___ Source passage ___
Peacocks traded from Broadway Square from the unit's opening in 2001 until the firm's collapse in 2012; it was not one of the stores rescued by Edinburgh Woollen Mill. In its later years Peacocks had operated a Bonmarche concession on its upper level; this too has closed. In May 2012, Poundworld took over the Peacocks premises, installing its own sister firm DiscountUK in the former Bonmarche space. (This store closed in summer 2018 along with all other Poundworld stores, and has more recently been occupied by OneBelow.) In spring 2015, Peacocks included the former (pre-2011) River Island premises within the main centre on a list of new and forthcoming stores posted to its website; when opened, the new Peacocks in fact combined the ex-River Island site with the neighbouring former Harris's. This newer Peacocks had closed by 2021, following another collapse and partial rescue of the Peacocks chain. The store was later reoccupied by Choice Outlet: in 2026 Choice relocated to a Broadway Square unit vacated by Poundland and the in-mall unit was reallocated to Waterstones.
___
For each statement, answer yes or no according to the Peacocks passage and quote the words that decide it. 1. The Broadway Square Peacocks was among the stores rescued by Edinburgh Woollen Mill. 2. Poundworld took over the Peacocks premises in May 2012. 3. The newer Peacocks joined the ex-River Island site with the neighboring former Harris's. The items are separate material with no connection to the Peacocks passage.
___ Records supplied ___
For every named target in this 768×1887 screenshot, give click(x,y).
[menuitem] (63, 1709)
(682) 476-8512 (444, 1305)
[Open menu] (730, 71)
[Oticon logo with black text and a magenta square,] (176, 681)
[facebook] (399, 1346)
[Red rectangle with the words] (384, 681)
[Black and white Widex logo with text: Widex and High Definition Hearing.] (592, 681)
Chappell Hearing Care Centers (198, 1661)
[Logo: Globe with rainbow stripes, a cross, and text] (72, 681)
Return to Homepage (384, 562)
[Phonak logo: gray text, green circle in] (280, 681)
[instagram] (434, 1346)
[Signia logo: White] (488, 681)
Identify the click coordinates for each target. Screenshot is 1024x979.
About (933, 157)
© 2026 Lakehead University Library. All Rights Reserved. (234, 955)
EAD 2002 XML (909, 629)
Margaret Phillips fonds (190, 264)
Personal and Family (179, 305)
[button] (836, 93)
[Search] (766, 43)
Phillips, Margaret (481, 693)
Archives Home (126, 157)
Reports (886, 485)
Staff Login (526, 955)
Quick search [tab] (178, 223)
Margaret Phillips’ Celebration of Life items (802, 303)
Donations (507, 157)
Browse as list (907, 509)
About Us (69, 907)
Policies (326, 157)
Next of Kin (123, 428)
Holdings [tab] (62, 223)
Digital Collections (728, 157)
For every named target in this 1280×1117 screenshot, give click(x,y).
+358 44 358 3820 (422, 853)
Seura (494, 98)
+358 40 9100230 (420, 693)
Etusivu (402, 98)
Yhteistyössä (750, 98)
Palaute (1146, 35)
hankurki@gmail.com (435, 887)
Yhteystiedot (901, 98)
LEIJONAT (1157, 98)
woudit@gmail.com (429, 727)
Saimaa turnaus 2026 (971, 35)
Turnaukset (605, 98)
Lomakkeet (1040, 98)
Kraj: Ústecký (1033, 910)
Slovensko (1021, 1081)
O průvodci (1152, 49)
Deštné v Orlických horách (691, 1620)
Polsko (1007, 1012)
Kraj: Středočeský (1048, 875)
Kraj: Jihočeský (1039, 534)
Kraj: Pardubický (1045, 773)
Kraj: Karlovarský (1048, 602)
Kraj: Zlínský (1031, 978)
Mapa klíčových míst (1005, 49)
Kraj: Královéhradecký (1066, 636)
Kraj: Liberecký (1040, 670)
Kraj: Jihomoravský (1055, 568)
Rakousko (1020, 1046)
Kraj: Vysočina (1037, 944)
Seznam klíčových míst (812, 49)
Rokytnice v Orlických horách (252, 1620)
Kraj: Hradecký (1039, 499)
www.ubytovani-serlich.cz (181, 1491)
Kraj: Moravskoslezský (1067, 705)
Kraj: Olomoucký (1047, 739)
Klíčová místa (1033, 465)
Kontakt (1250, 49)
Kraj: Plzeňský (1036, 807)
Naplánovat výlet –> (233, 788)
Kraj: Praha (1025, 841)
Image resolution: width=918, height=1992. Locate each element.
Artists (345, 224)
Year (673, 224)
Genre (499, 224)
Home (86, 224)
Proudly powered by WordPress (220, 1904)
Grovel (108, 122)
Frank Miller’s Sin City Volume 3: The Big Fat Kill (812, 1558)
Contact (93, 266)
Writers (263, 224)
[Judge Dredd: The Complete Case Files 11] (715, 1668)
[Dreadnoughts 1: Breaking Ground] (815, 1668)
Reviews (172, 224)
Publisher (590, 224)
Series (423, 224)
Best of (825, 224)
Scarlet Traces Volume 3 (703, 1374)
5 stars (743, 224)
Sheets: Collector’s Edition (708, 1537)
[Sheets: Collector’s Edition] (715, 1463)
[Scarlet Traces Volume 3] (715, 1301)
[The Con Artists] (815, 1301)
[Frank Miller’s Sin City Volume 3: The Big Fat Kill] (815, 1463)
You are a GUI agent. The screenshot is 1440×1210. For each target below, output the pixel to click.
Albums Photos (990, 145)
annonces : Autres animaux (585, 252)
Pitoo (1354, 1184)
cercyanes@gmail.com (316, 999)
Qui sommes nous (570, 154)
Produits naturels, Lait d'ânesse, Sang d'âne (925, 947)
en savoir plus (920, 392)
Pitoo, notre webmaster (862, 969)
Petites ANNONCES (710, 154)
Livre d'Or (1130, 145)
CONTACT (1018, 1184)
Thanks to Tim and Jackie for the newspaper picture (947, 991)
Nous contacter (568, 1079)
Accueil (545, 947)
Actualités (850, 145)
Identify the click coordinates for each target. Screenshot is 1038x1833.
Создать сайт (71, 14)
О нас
___
Expected answer:
1. No: "it was not one of the stores rescued by Edinburgh Woollen Mill"
2. Yes: "In May 2012, Poundworld took over the Peacocks premises"
3. Yes: "the new Peacocks in fact combined the ex-River Island site with the neighbouring former Harris's"